═════ RECORDS SUPPLIED
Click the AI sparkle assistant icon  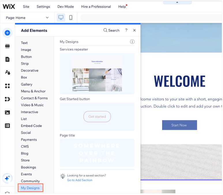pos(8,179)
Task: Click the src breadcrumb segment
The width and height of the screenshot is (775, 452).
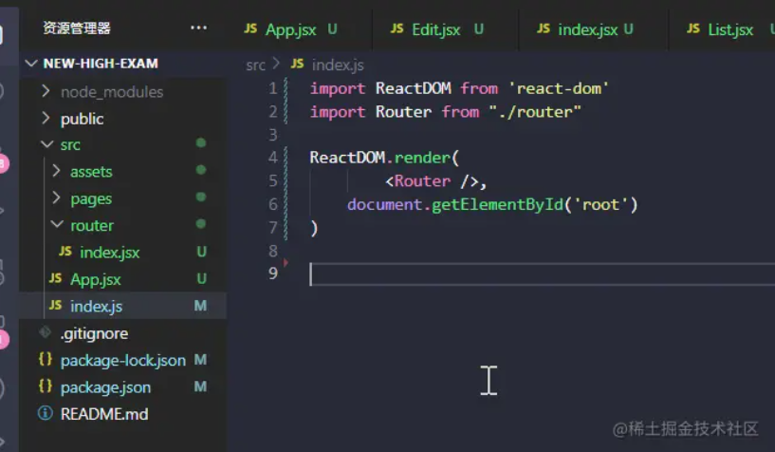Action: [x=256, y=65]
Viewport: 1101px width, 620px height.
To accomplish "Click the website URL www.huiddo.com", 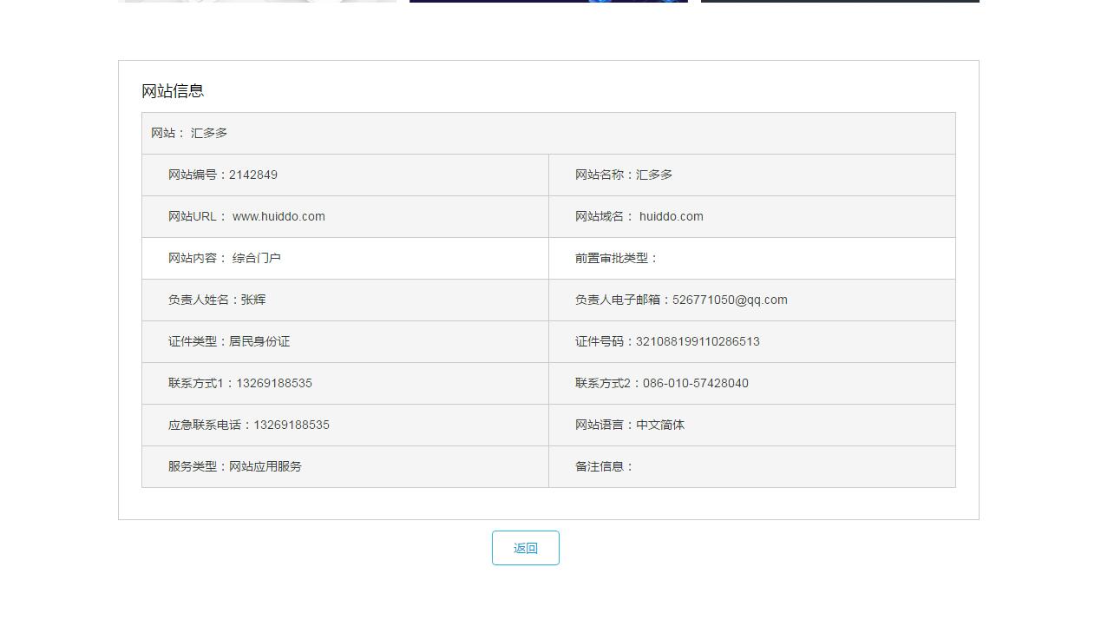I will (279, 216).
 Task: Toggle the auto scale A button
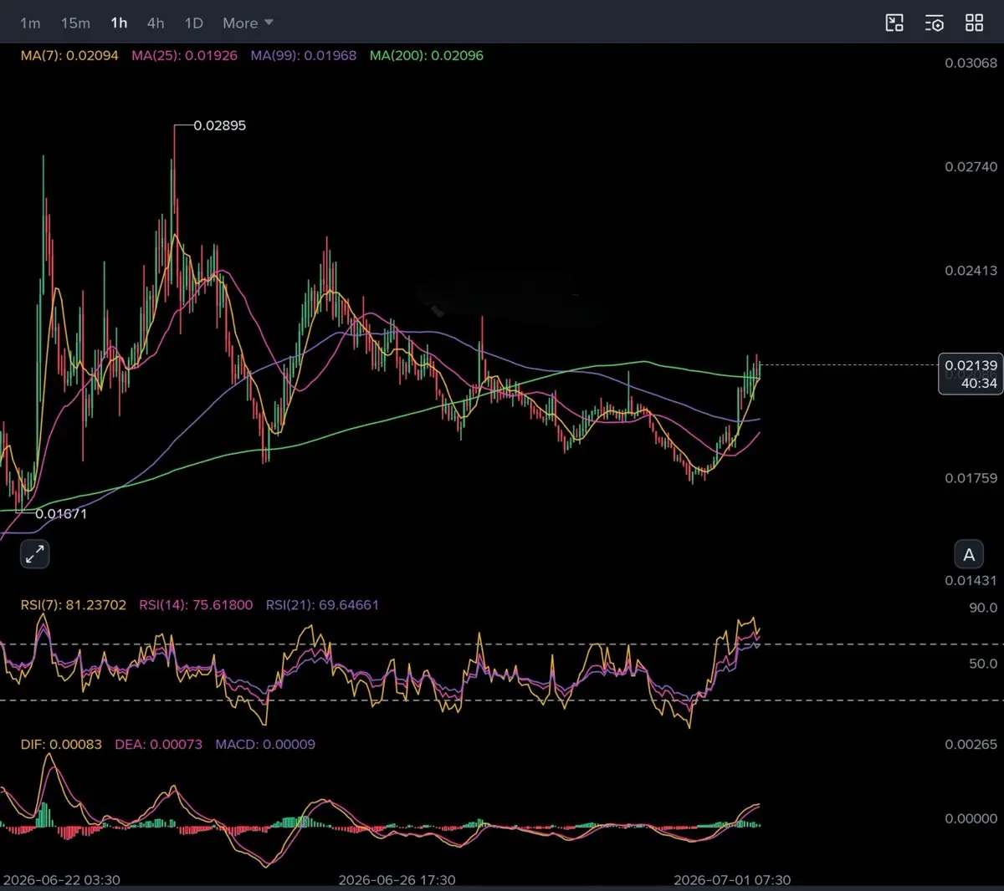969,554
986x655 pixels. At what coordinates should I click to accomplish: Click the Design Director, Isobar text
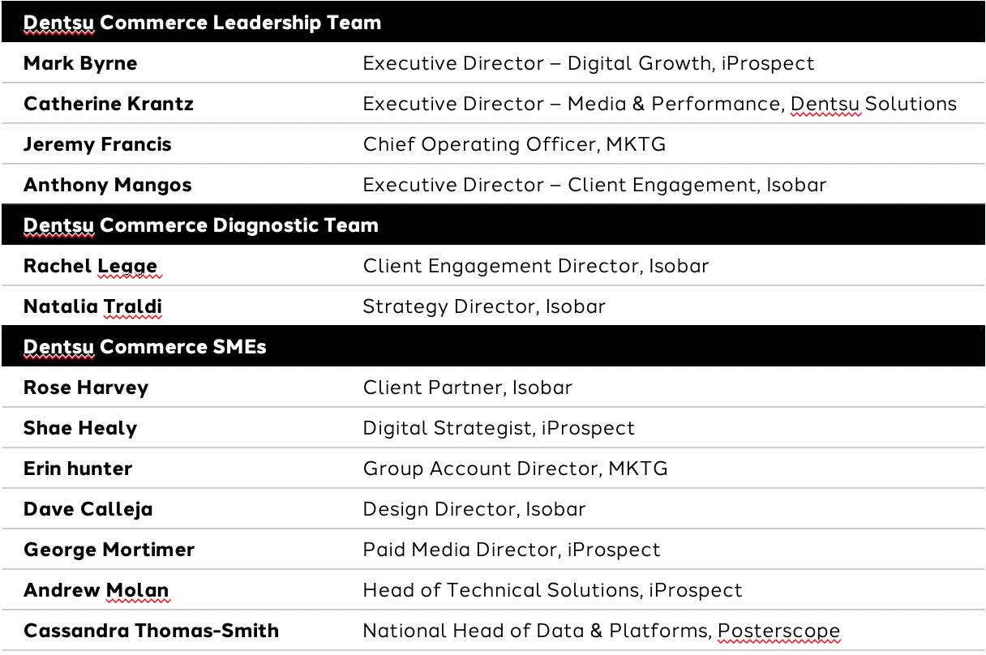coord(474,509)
══════════
EXERCISE OBJECTIVE:
With pictures omitted, reproduce exactly the lines from the line containing "Task: Toggle the auto scale A button" through the end of the data above.

RESULT OF THIS EXERCISE:
 Task: Toggle the auto scale A button
969,554
986x655 pixels. At what coordinates should I click to accomplish: Click the Design Director, Isobar text
coord(474,509)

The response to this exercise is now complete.